No matter where we are, we can motivate and help each other. Innovation and technology are changing our way of thinking and of doing. Twenty years ago when I started my work in using mass communications to better the human condition, the world was only able to receive information passively through TV and radio. We are now at a new point of human history, which has opened up endless opportunities to use information for development: an age of global, instant, widespread, personal, two-way communications. The world has therefore become a much smaller place.

My work rests on a deeply-held belief that we can meaningfully communicate with each other despite the many barriers that separate us: languages and cultures, tribes and ethnicities, geographies and borders. We have forgotten the commonalities that we have as a species and have instead accentuated the differences like culture and religion. I am convinced that modern communications can greatly assist us to bridge our differences, creating knowledge and understanding of each other to return us to the concept of one human family.

At a press conference at the United Nations I gave to launch the Buzz and Bite malaria prevention campaign I was asked by a journalist if there is any issue that could not be made better through mass communications. I thought for a while and said no, I could not think of any such issue. Some will take shorter and some will take longer but all can be positively impacted. I am confident, for example, that with mass awareness of prevention methods, the greatest killer on our planet, the mosquito, will be defeated and malaria will be wiped out in our lifetimes.

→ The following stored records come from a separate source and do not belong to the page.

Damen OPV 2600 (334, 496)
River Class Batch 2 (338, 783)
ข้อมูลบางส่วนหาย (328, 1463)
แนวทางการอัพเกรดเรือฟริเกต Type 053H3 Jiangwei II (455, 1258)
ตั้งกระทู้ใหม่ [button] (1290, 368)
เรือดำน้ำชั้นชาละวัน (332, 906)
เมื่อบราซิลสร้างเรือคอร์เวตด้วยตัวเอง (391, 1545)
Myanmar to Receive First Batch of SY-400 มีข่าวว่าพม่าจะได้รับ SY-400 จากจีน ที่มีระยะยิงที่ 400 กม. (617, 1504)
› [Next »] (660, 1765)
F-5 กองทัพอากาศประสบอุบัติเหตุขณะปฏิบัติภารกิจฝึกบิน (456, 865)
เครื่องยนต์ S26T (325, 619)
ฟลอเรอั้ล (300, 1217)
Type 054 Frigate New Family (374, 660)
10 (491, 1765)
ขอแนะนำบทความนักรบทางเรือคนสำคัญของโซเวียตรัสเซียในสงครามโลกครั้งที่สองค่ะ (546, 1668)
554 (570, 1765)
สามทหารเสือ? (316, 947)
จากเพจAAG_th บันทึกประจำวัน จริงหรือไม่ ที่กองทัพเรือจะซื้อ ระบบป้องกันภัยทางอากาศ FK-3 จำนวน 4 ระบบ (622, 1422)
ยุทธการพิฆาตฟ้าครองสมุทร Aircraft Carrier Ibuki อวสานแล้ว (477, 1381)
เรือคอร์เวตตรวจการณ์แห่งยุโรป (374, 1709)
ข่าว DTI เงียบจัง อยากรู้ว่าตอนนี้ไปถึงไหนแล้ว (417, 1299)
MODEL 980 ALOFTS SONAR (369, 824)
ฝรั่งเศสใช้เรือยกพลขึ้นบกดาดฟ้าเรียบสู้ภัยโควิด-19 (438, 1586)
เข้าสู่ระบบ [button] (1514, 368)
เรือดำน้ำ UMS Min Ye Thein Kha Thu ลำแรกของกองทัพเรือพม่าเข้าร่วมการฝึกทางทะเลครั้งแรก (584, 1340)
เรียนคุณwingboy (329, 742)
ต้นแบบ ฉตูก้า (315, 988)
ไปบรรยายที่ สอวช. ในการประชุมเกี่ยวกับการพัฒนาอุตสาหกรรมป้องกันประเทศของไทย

Graduands, it’s an exciting time to be alive, even more so when you have more tomorrows than yesterdays. For those of you ending your studies today, now, at last, you can begin.

You are armed with a very good higher education. It doesn’t matter what you studied, you have the power to affect change, the power to create happiness. This is your time.

If you stay focused on your goals, you will succeed. All it will take is a deep passion for what you want to achieve and a profound belief in yourself. Above all else, don’t listen to anyone who says it can’t or shouldn’t be done.

My generation now turns to you. As you go forth into your careers, my plea to you is to keep our collective hope alive.

Let me propel you forward by telling you what I have discovered: the great truth of the human experience is that being selfless, kind, caring and generous are the best things you can do for yourself. So I’m asking you not just for the others that you will help, but also for your own wellbeing.

Congratulations, graduates. Go out there and have a truly wonderful life!

Thank you so much for allowing me to be a part of your very special day.